Sight Unseen launches its first ever rug collection with Swedish brand Kasthall

Carpet Fever

Celebrated online publication and exhibition incubator Sight Unseen debuts its first foray into product design. Launched at the Official Swedish Residence in New York last week, the new rug collection represents an important step for both the multifaceted platform and it’s collaborator Swedish heritage brand Kasthall. Established in 1889, the boutique company maintains a craft-led, sized-to-measure approach to manufacturing. Though it sells across the globe, the brand produces all of its handwoven and hand-tufted carpets in a dedicated factory located in Western Sweden.

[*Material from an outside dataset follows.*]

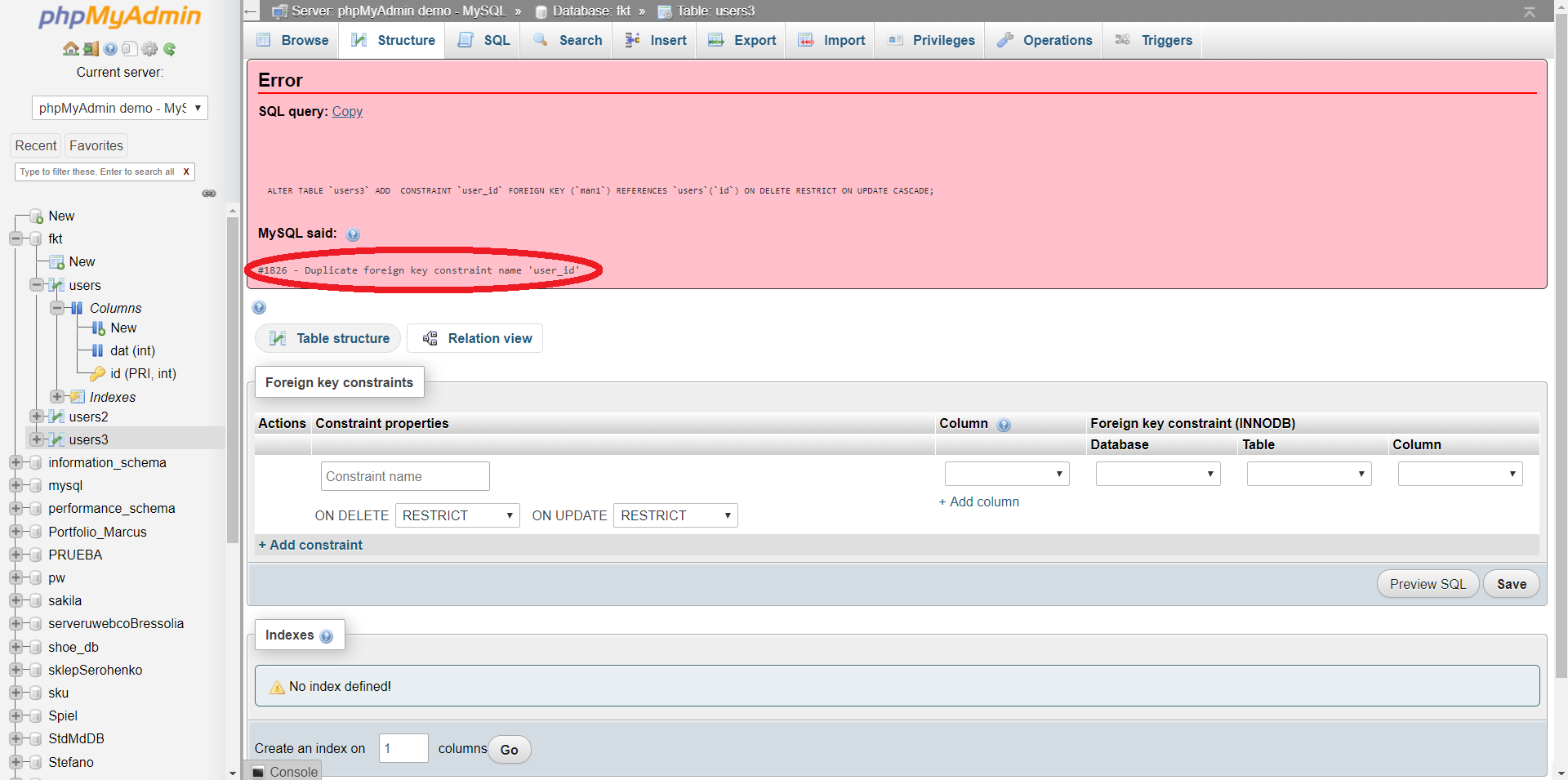Click Add constraint link
Image resolution: width=1568 pixels, height=780 pixels.
tap(310, 545)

Working with three rug templates—produced with different materials and techniques—Kasthall has reintroduced its online Rug Designer tool; an integrated program that lets professionals, like Sight Unseen, but also consumers test out their own compositions.

photo of furniture, lighting, and a rug in an interior
The Mark rug situated in a staged interior with an unmistakably Sight Unseen and nordic aesthetic (courtesy Kasthall)

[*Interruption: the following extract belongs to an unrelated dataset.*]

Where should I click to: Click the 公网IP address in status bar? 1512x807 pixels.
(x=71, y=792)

photo of furniture, lighting, and a rug in an interior
The Arkad rug situated in a staged interior with a conducive color palette (courtesy Kasthall)

Helmed by Monica Khemsurov and Jill Singer, New York-based Sight Unseen has played an important role is putting American design on the international map in the past decade but it has also established a bold, colorful, and geometric aesthetic that continues to drive the product and interior industries. This project reflects this look and at the same time, translates what the duo interprets as a Scandinavian color palette. However, Khemsurov and Singer carefully selected pinks, yellows, and greens rather than the expected greys and earth tones.

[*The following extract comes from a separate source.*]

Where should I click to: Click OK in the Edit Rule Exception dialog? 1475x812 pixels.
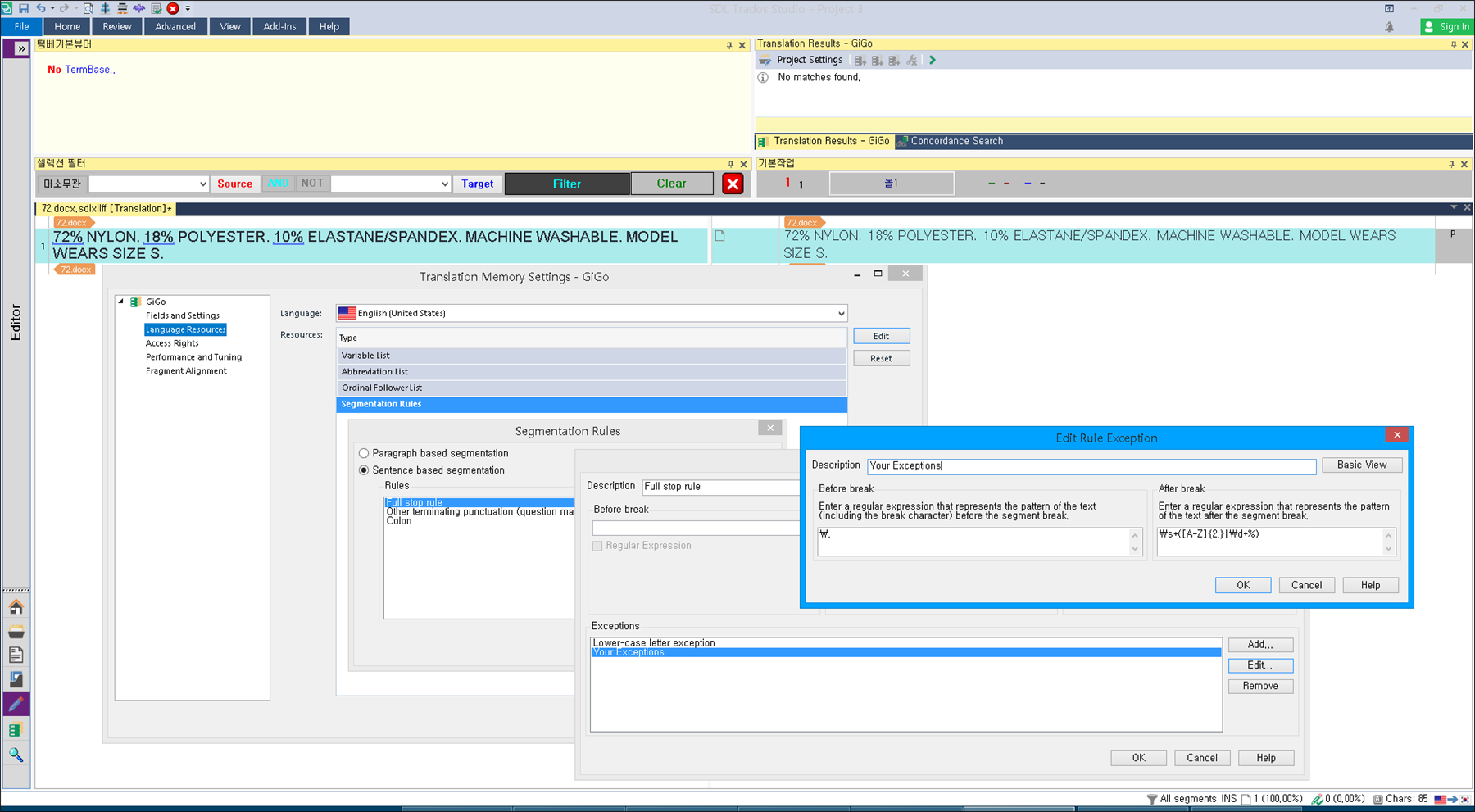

photo of furniture, lighting, and a rug in an interior
The new collection was created using Kasthall's recently revamped online design tool Rug Designer. (courtesy Kasthall)

“We’re trained as journalists. This is the first time we’ve actually tried our hands at design,” Khemsurov explains. “However, we know that as artists and designers, a blank canvas can seem daunting. The online program lets you experiment before understanding what direction you want to go in. We didn’t have a specific point of reference going into the design phase, but we realized as we were playing around with the tool that we were subconsciously inspired by the trompe l’oeil geometric patterns you often see on building facades in Milan.”